Developers R.L. Dunn and Don Wenzel are currently renovating a dilapidated building on Chesterfield Avenue in Ettrick. When completed, it will house a pizza/sub shop on the ground floor with housing above.
"We were interested in if there is a market for VSU student services, like a coffee house, café, restaurants, t-shirt shops, laundromat - those kinds of things," said Jacobson. The resulting report showed potential for 20,000 square feet of "university-oriented retail."

R.L. Dunn, who owns about a dozen rental properties in Ettrick, is one of the first developers looking to capitalize on the student market. Dunn currently is renovating a Chesterfield Avenue building into a mixed-use establishment with a single-family residence above a pizza/sub shop - sure to appeal to the VSU students living in nearby dorms.

"It'll be within 50 yards of the dorms," said Dunn, who's been investing in Ettrick for almost a decade. "The surveys I've done of the college kids [indicate] they're very excited about it."

Having local businesses that provide services and amenities to VSU students makes sense to Morris Starks, 50, an Ettrick business owner and a member of the Ettrick Neighborhood and Business Foundation.

"The kids have to go to Colonial Heights to buy their lunch or midnight snack or whatever," he said. "That revenue should stay in Ettrick instead of going somewhere else."

Established in 2001, the six-member foundation is hoping to impact the community in small, but significant ways. Having bought, renovated and sold an unoccupied building on Chesterfield Avenue, the foundation is using the sale's profits to benefit Ettrick citizens.

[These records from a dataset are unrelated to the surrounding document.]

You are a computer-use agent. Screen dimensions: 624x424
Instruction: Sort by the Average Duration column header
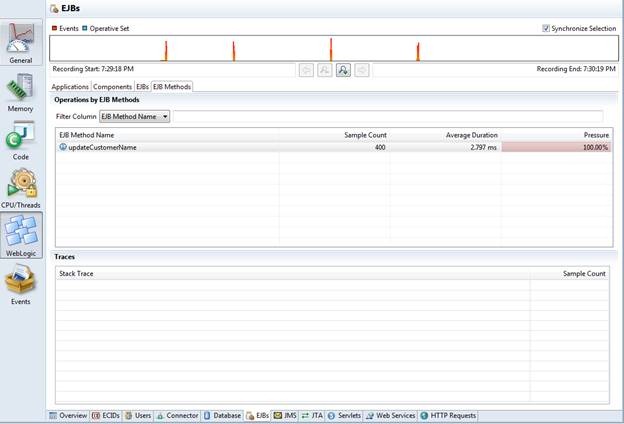coord(471,135)
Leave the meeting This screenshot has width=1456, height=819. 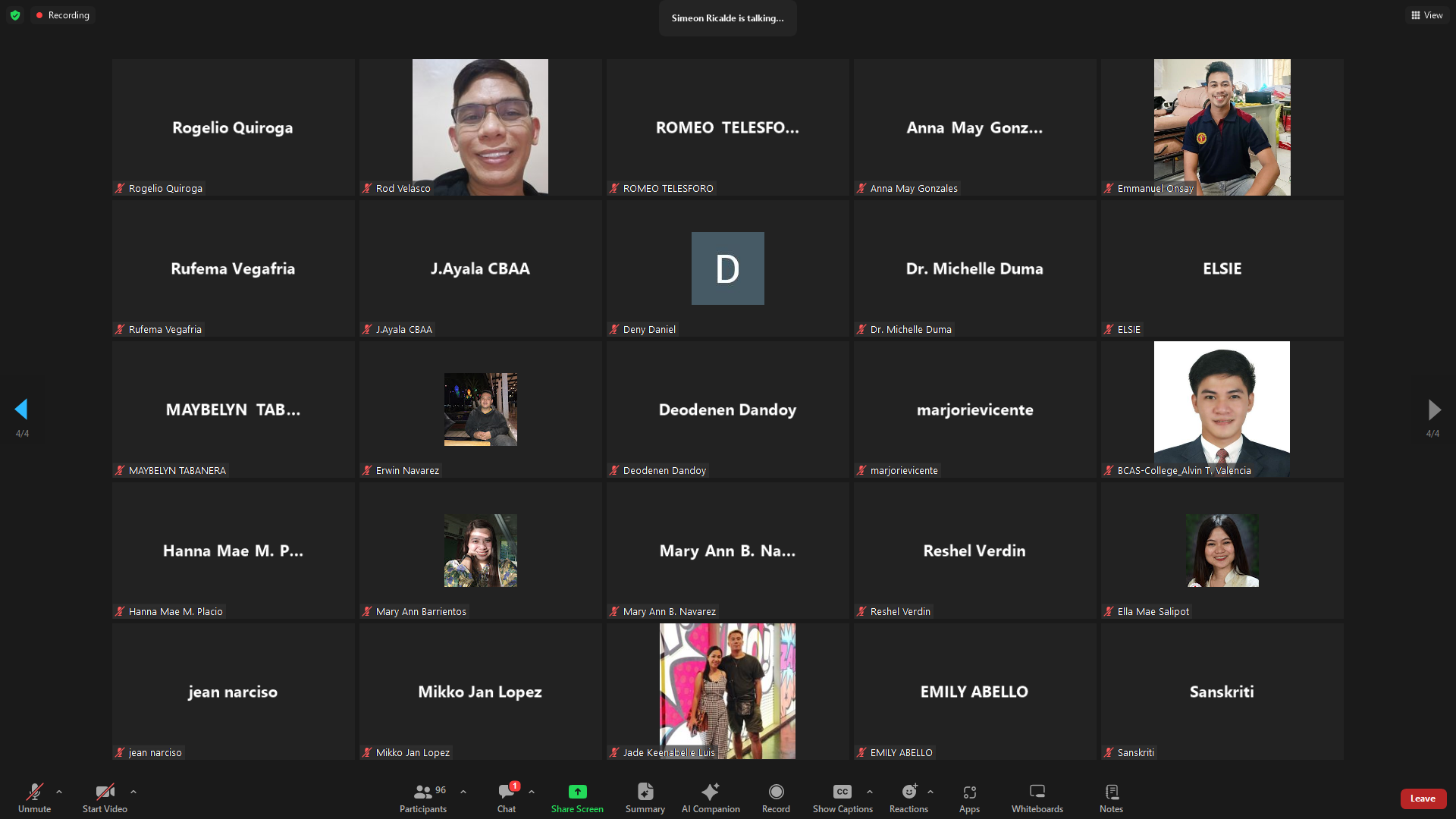[x=1423, y=799]
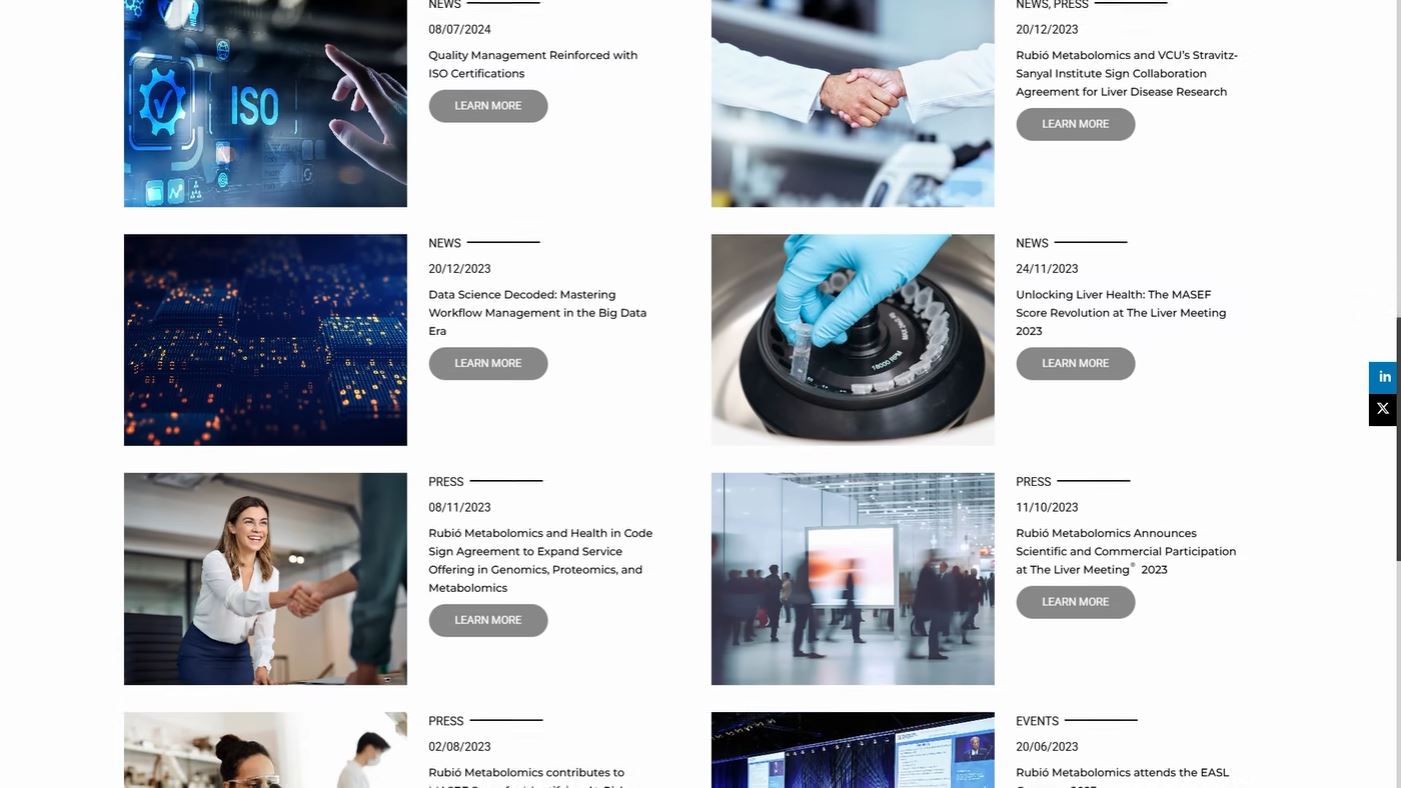The height and width of the screenshot is (788, 1401).
Task: Click Learn More under Quality Management article
Action: 488,106
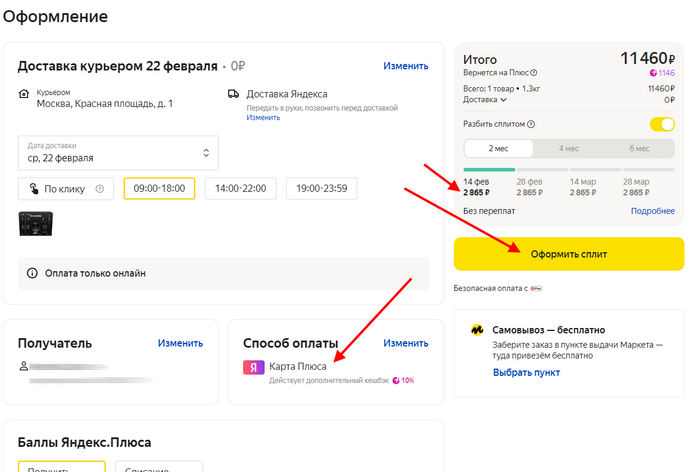This screenshot has height=472, width=700.
Task: Open 'Выбрать пункт' pickup point link
Action: (525, 373)
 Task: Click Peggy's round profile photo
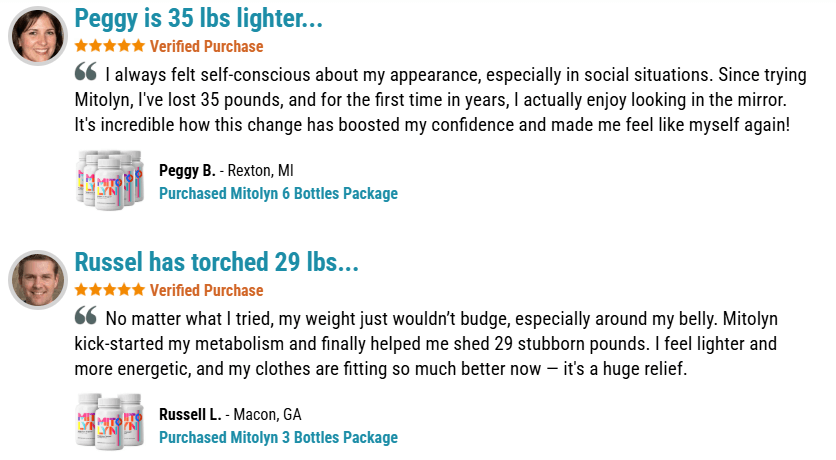[x=38, y=36]
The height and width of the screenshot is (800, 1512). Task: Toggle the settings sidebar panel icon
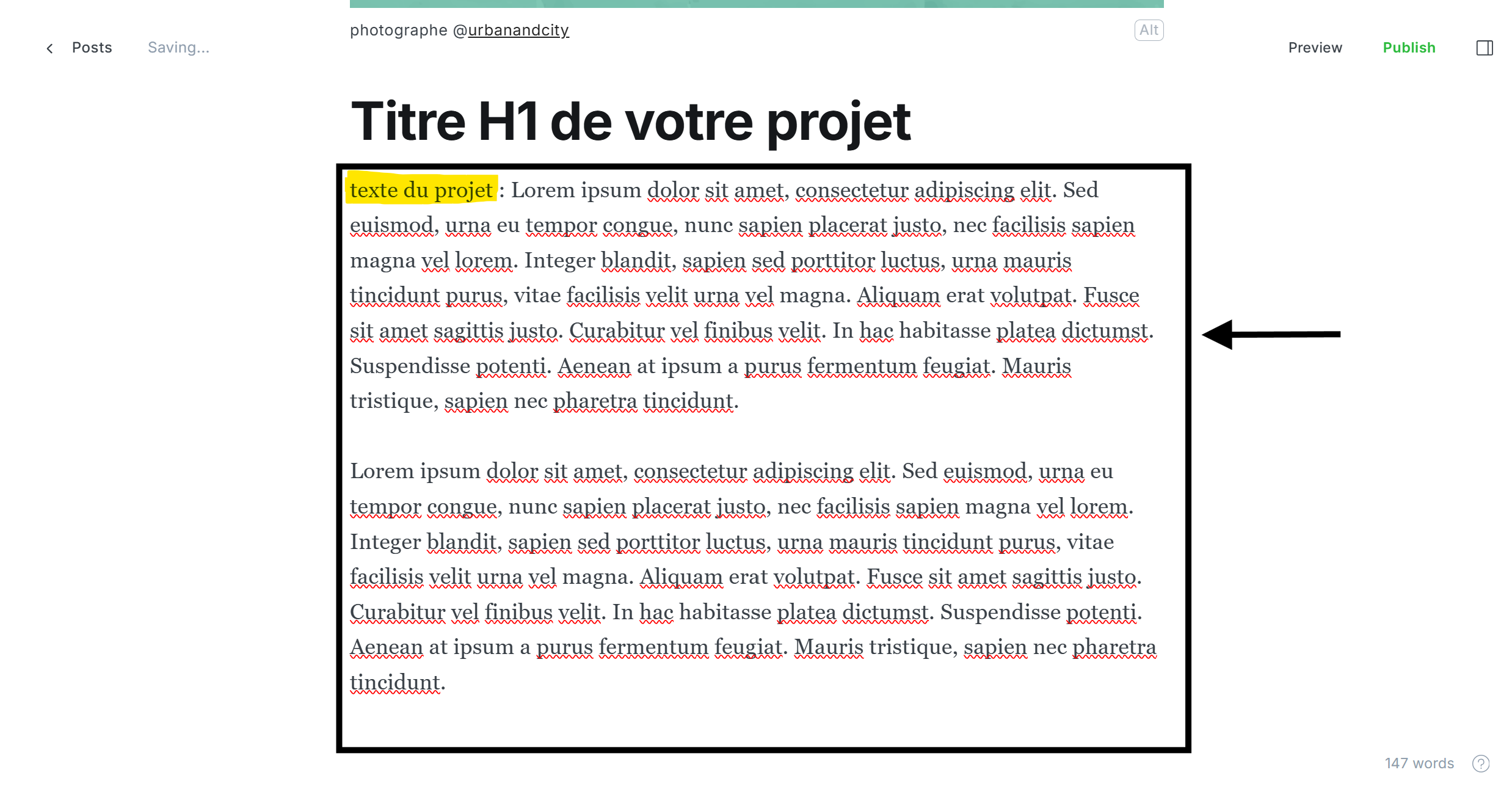[1485, 48]
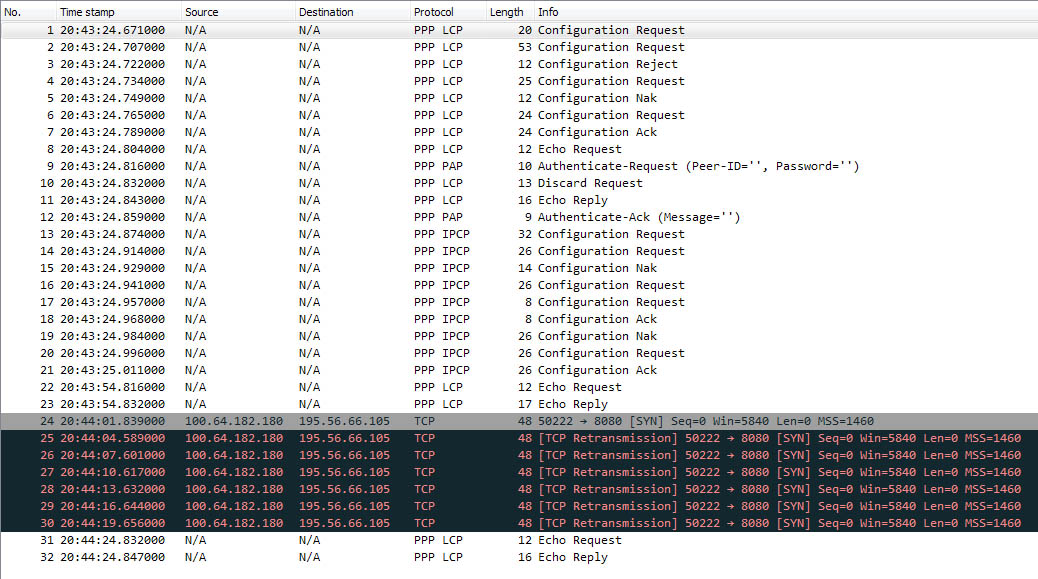1038x579 pixels.
Task: Sort list by Protocol column header
Action: click(x=434, y=12)
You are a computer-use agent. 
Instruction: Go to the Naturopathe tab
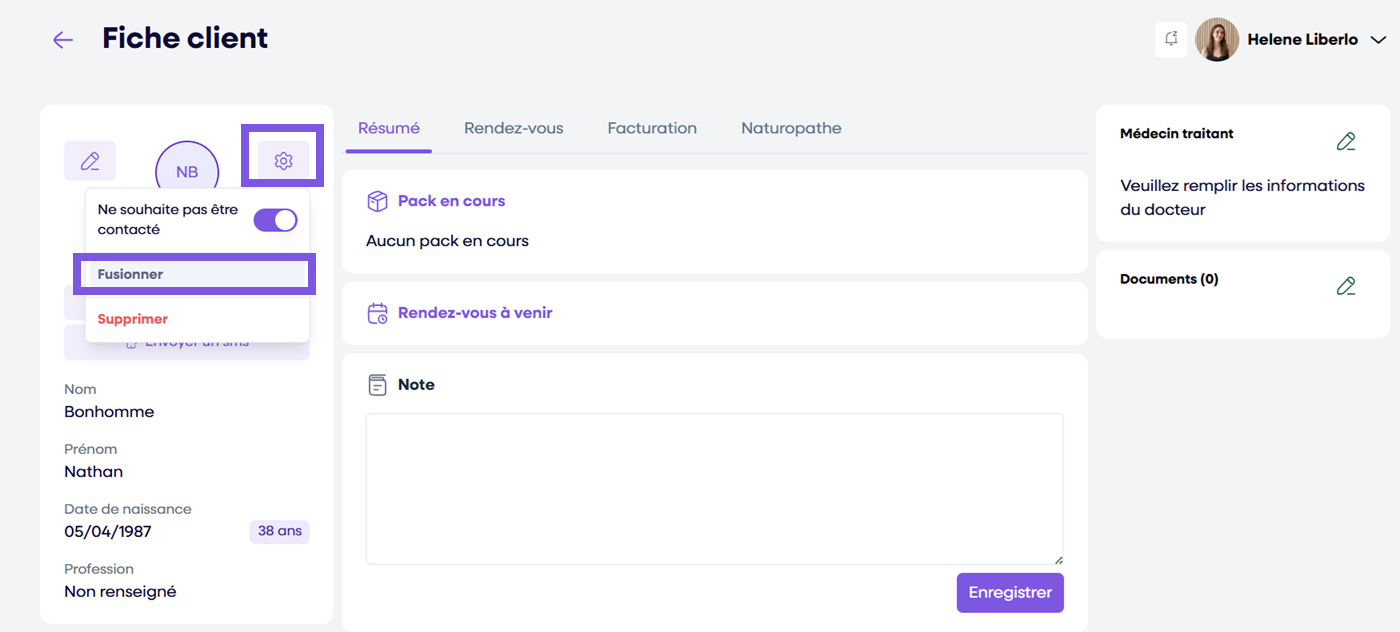(x=791, y=128)
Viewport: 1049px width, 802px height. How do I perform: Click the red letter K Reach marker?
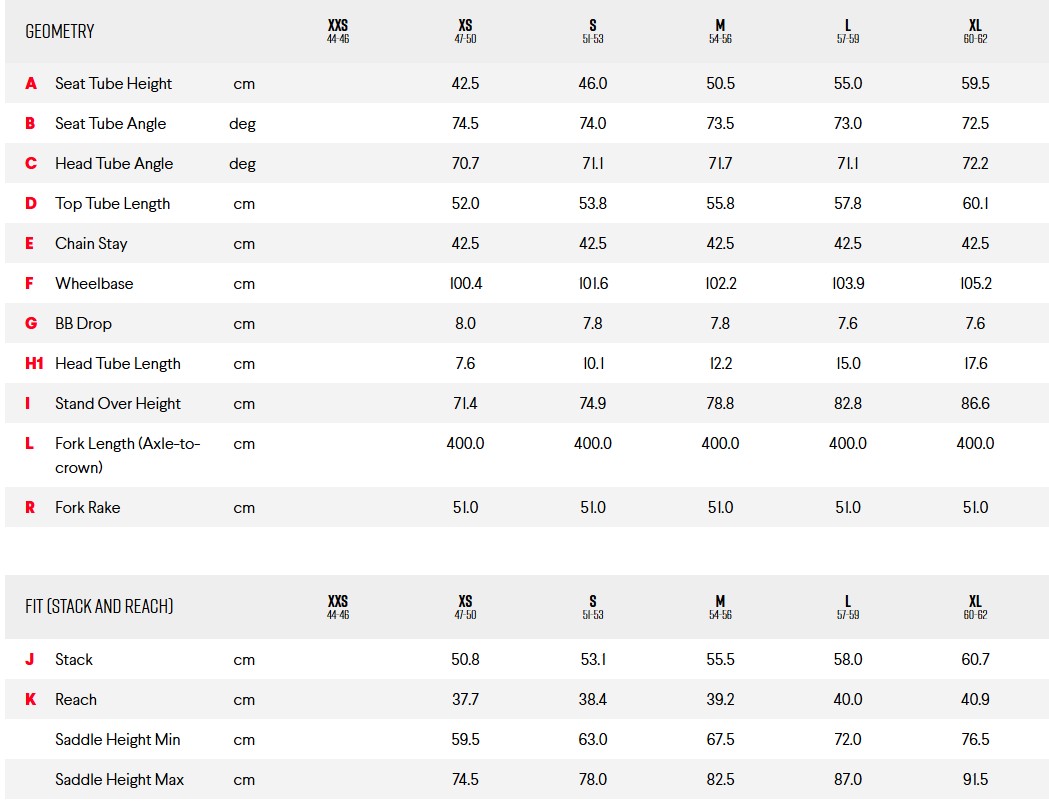click(x=31, y=700)
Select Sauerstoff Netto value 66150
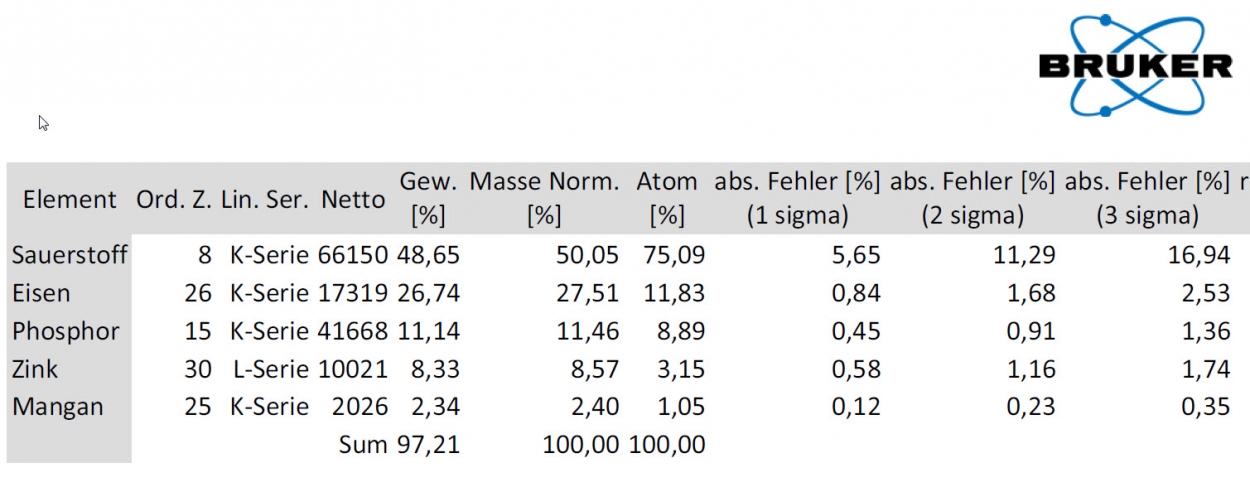Viewport: 1250px width, 487px height. 352,255
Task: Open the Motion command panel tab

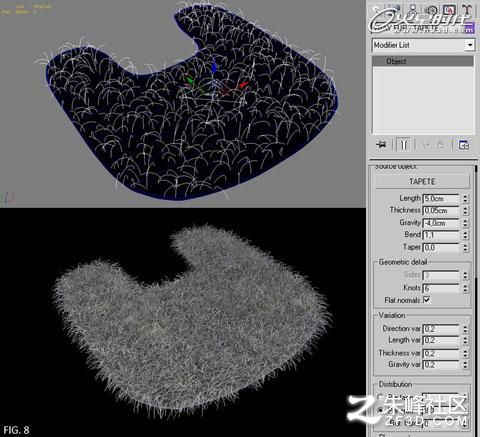Action: point(432,9)
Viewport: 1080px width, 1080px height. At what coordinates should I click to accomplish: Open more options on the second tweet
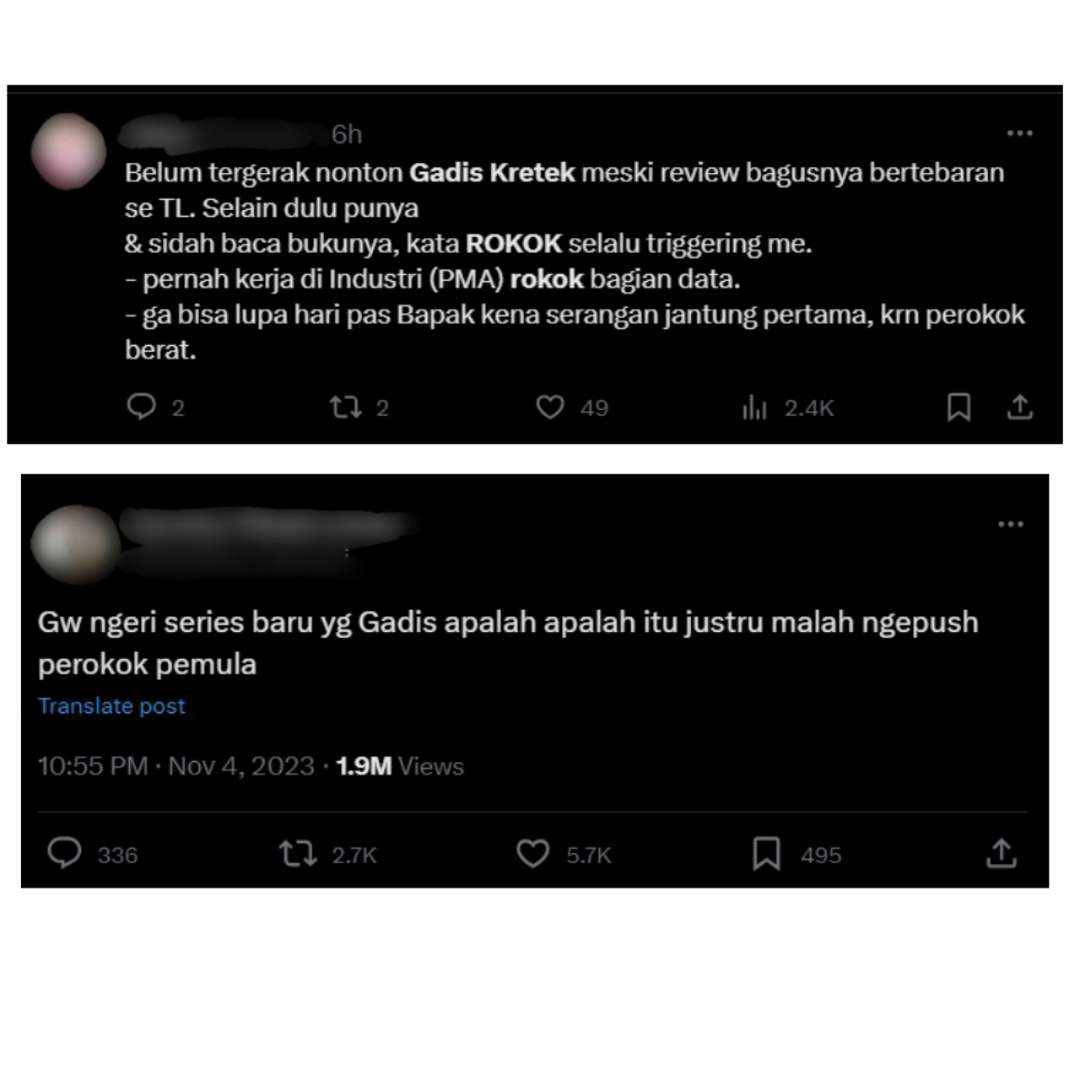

"All of the monies are going to be put right back into the community in some form or fashion, whether it's education or beautification," said Larry Belcher, 74, the foundation's president and a lifelong Ettrick resident. "If there's a home that needs painting or a porch or a ramp, we could help in that situation…We just want to make Ettrick a better place to live, beautify it, get more homeownership and play a part in whatever the county is planning to do."